There are 2 (two) variables that can indicate the greatest economic consequences
stormDataDmg <- stormData %>%
group_by(EVTYPE) %>%
summarise(TOT_PROPDMG = sum(PROPDMG, na.rm = T),
TOT_CROPDMG = sum(CROPDMG, na.rm = T))
stormDataDmg <- stormDataDmg[order(stormDataDmg$TOT_PROPDMG, decreasing = T),]
head(stormDataDmg[,c(1,2)])
## Source: local data frame [6 x 2]
##
## EVTYPE TOT_PROPDMG
## (fctr) (dbl)
## 1 TORNADO 3212258.2
## 2 FLASH FLOOD 1420124.6
## 3 TSTM WIND 1335965.6
## 4 FLOOD 899938.5
## 5 THUNDERSTORM WIND 876844.2
## 6 HAIL 688693.4
Tornada is the event that brings more property economic consequences across US, followed by Flash Flood and Tunderstorm Wind.
stormDataDmg <- stormDataDmg[order(stormDataDmg$TOT_CROPDMG, decreasing = T),]
head(stormDataDmg[,c(1,2)])
## Source: local data frame [6 x 2]
##
## EVTYPE TOT_PROPDMG
## (fctr) (dbl)
## 1 HAIL 688693.4
## 2 FLASH FLOOD 1420124.6
## 3 FLOOD 899938.5
## 4 TSTM WIND 1335965.6
## 5 TORNADO 3212258.2
## 6 THUNDERSTORM WIND 876844.2
Talking about crop economic consequences, the vilain is Hail, followed by Flash Flood and Flood.
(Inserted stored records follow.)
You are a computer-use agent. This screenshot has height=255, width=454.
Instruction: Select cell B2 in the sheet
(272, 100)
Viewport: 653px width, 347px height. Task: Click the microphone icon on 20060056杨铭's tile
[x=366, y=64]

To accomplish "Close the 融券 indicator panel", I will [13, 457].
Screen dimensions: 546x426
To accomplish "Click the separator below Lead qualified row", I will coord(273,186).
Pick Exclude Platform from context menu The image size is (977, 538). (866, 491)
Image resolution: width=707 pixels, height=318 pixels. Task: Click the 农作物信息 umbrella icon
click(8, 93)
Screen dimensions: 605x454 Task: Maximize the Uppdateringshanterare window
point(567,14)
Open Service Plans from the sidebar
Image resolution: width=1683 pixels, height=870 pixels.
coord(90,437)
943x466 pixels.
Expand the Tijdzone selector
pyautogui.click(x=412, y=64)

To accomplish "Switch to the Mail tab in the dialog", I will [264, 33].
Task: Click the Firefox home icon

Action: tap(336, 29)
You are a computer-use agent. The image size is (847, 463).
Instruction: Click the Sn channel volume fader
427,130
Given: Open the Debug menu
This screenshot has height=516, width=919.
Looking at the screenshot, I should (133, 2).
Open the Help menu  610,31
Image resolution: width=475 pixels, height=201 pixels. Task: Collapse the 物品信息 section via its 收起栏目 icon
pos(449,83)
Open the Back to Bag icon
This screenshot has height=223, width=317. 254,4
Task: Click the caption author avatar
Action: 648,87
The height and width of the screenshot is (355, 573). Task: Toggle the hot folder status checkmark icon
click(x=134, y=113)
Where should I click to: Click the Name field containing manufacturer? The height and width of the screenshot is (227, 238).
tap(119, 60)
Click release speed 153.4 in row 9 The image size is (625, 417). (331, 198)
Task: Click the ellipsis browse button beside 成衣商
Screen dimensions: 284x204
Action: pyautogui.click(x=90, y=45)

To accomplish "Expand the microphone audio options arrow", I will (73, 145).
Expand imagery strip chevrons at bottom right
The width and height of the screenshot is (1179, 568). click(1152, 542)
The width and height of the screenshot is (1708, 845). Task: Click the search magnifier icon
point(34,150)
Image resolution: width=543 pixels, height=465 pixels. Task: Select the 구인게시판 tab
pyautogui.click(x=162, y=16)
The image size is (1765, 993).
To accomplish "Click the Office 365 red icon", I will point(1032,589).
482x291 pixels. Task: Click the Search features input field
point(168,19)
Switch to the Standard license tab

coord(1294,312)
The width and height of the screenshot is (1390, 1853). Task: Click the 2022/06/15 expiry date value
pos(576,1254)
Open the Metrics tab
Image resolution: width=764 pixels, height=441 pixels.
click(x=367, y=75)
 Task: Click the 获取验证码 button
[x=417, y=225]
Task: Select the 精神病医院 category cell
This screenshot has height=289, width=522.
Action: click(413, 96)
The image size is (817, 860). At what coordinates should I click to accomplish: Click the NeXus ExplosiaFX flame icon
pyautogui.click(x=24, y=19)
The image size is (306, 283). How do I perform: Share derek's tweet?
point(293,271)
plotProperty <- ggplot(data = stormData[stormData$EVTYPE=="TORNADO" & stormData$BGN_DATE >= "1990-01-01", ], aes(x = BGN_DATE, y = PROPDMG)) +
geom_point() +
ggtitle("Tornado damage ($) through time") +
xlab("Year") +
ylab("Damage ($)")
plotCrop <- ggplot(data = stormData[stormData$EVTYPE=="HAIL" & stormData$BGN_DATE >= "1990-01-01", ], aes(x = BGN_DATE, y = CROPDMG)) +
geom_point() +
ggtitle("Hail damage ($) through time") +
xlab("Year") +
ylab("Damage ($)")
grid.arrange(plotProperty, plotCrop, ncol=2)
Through this analysis we could learn that Tornados are the main vilain when we talk about economic consequences as well as population harmfulness. Hail represents a significant amount of damage to the economics and should be treated carefully too. Other analysis can be realized from here, using the results and reproducing this one.